Research Statement
My research focuses on the intersection of computational linguistics and formal morphology. By combining quantitative methods with theoretical insights, I aim to model the complex architecture of inflectional and derivational morphology and word formation, specifically on Czech.
This interdisciplinary approach allows me to investigate morphological predictability of forms, paradigms and/or meanings, contributing to both the development of robust NLP resources and a deeper understanding of linguistic theory.
Research Areas
Morphology
I work on morphology (both inflectional and derivational) with a focus on computational approaches to predictability in morphological paradigms and semantics in general.
Computer lexicography
I develope several language resources and tools focused on morphology and word formation, but not exclusively.
Computational Linguistics
I exploit natual language processing (NLP), large language models (LLM), statistics, and machine learning to deal with the (large) language data.
Current Projects
Computational approach to predictability in morphology: Evidence from Czech
Type: Dissertation Thesis (in progress)
I study morphological paradigms and their coherence and predictability in morphology on the basis of Czech language data.
Past Projects
A data-based approach to competition in word-formation
Type: START Research Programme, CUNI (principal investigator, 2021-2023)
Link: Project website
I researched competition in word-formation processes and means employed to express the meanings of diminutiveness and gender marking in seven European languages.

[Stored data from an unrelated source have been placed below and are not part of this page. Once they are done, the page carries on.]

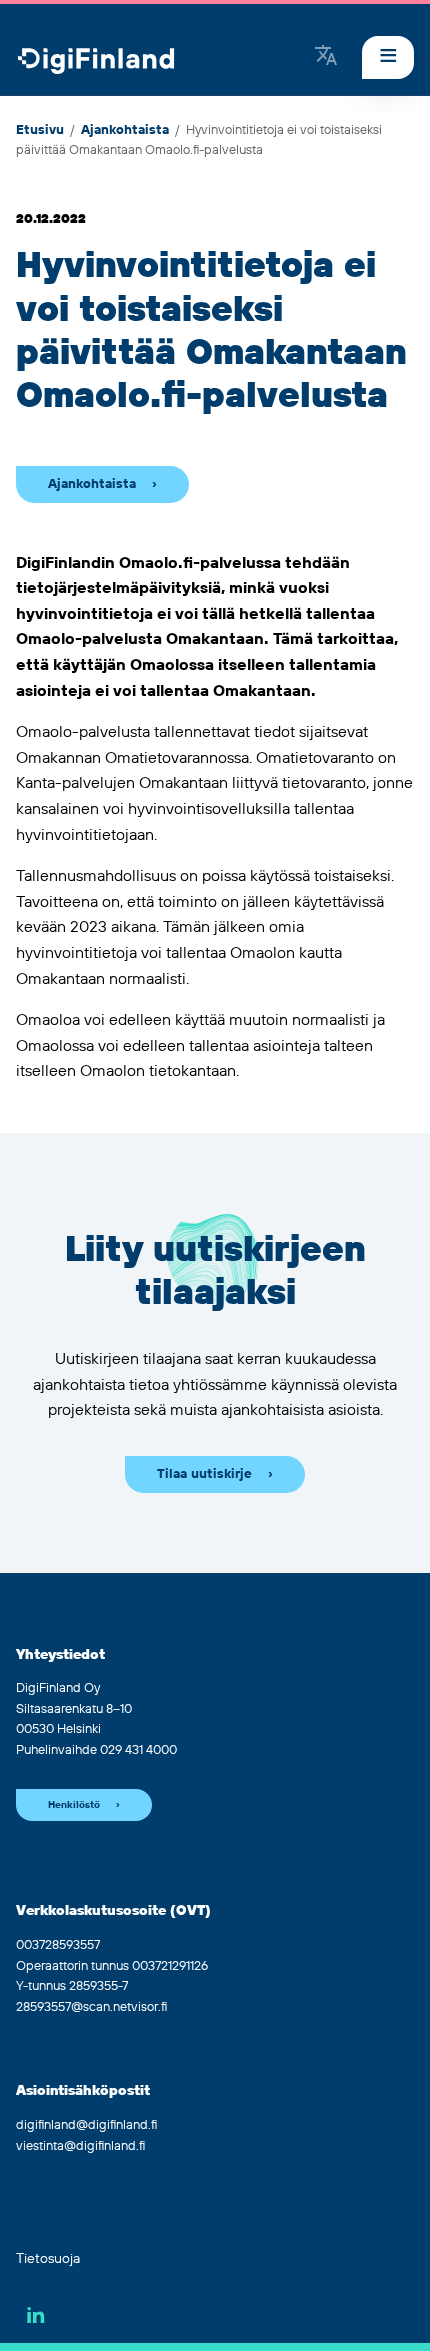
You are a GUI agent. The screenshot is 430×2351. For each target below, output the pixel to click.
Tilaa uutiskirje (204, 1474)
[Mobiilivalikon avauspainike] (388, 57)
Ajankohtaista (125, 130)
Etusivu (40, 130)
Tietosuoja (48, 2259)
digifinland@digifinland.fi (86, 2125)
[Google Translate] (326, 57)
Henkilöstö (74, 1805)
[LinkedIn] (36, 2315)
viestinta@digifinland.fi (80, 2146)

Word-formation structure of Czech words
Type: GAČR Grant, CUNI (team member, 2019-2021)
Link: Project website
I focused on linguistic research into the word-formation structure of Czech words. We used specialised language resources, tools and large corpora of Czech.

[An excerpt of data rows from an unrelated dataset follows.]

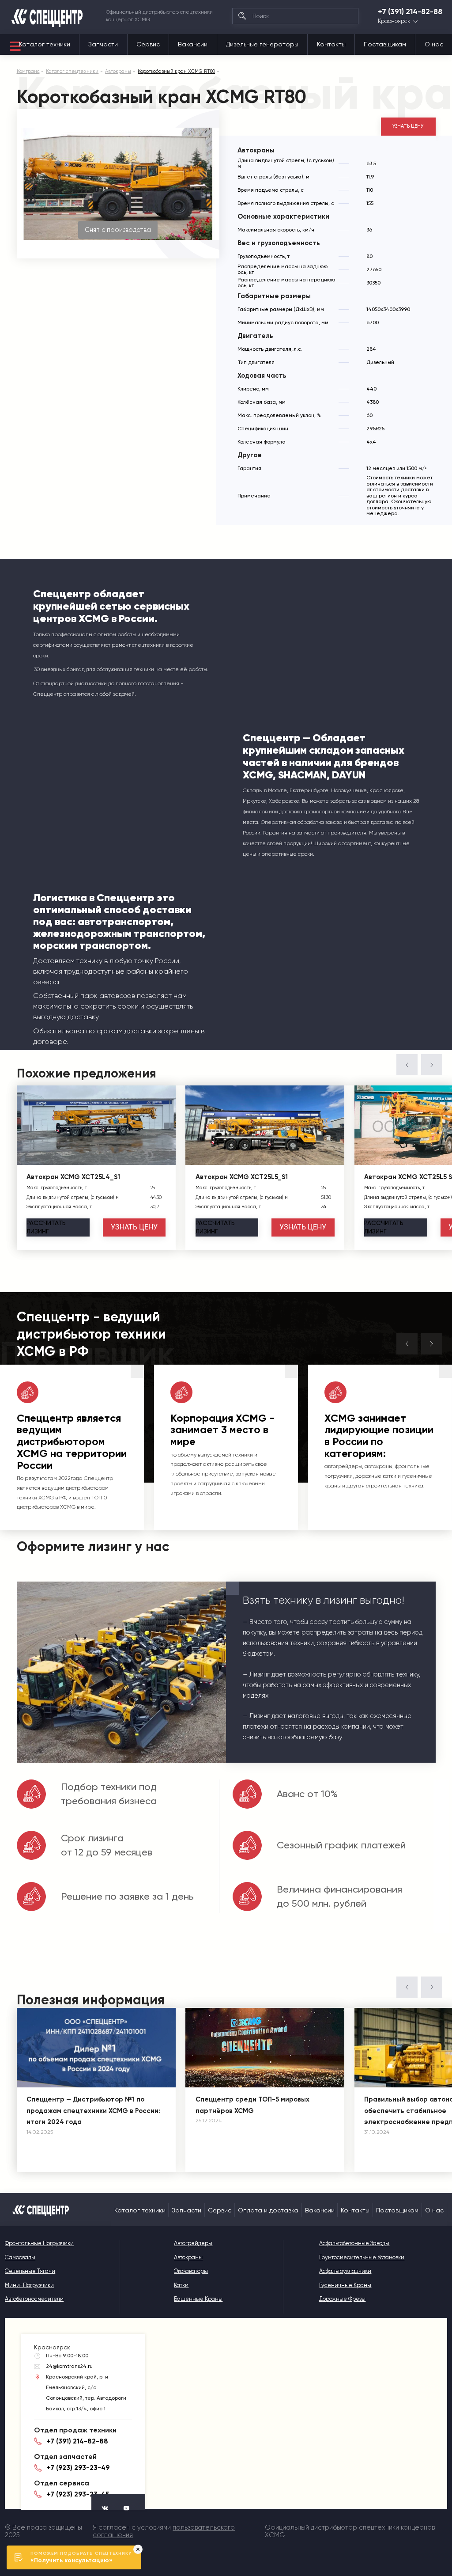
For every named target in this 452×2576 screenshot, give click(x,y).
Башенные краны (198, 2298)
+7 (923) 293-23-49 (78, 2468)
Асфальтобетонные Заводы (354, 2243)
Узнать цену (408, 126)
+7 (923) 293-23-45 (78, 2494)
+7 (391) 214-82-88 (410, 11)
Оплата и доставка (268, 2210)
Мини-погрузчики (29, 2285)
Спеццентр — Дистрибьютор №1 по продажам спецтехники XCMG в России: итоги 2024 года (93, 2110)
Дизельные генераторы (262, 44)
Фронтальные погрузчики (39, 2243)
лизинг (46, 1227)
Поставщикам (385, 44)
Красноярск (394, 21)
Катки (181, 2285)
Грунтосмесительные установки (361, 2257)
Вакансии (192, 44)
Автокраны (188, 2257)
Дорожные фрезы (342, 2298)
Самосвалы (20, 2257)
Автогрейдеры (193, 2243)
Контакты (331, 44)
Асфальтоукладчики (345, 2271)
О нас (434, 44)
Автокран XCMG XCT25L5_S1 (242, 1177)
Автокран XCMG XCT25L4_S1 (73, 1177)
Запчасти (103, 44)
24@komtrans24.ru (69, 2366)
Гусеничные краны (345, 2285)
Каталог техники (44, 44)
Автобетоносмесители (34, 2298)
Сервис (148, 44)
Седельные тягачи (30, 2271)
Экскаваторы (191, 2271)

Derivational networks for multiple languages
Type: GAUK Grant, CUNI (team member, 2019-2021)
Link: Project website
With Jonáš Vidra and Tomáš Musil, we focused on developing derivational networks for multiple languages using machine learning and cross-linguistical transfer of knowledge.
Harmonised collection Universal Derivations
Type: Master Thesis (2020)
I created a collection of harmonised lexical networks capturing word-formation in a cross-linguistically consistent annotation scheme for many languages.
Semantic labels into DeriNet
Type: Student's Faculty Grant, CUNI (principal investigator, 2019)
Link: GitHub repository
I carried out first experiments with labelling of derivational meanings in Czech DeriNet using machine learning methods. As a result, the database contains five labels since its version 2.0.
Foreign words recognition
Type: Student's Faculty Grant, CUNI (principal investigator, 2018)
Link: GitHub repository
I developed a rule-based tool for the recognition of borrowed/foreign/loan words in the Czech language. Used rules are based on the study of so far published linguistic papers.
Mutual Intelligibility between West-Slavic languages
Type: Bachelor Thesis (2017)
With Jiří Haviger, we focused on measurement of mutual intelligibility between West-Slavic languages, especially using conditional entropy and methods from the field of dialectometry.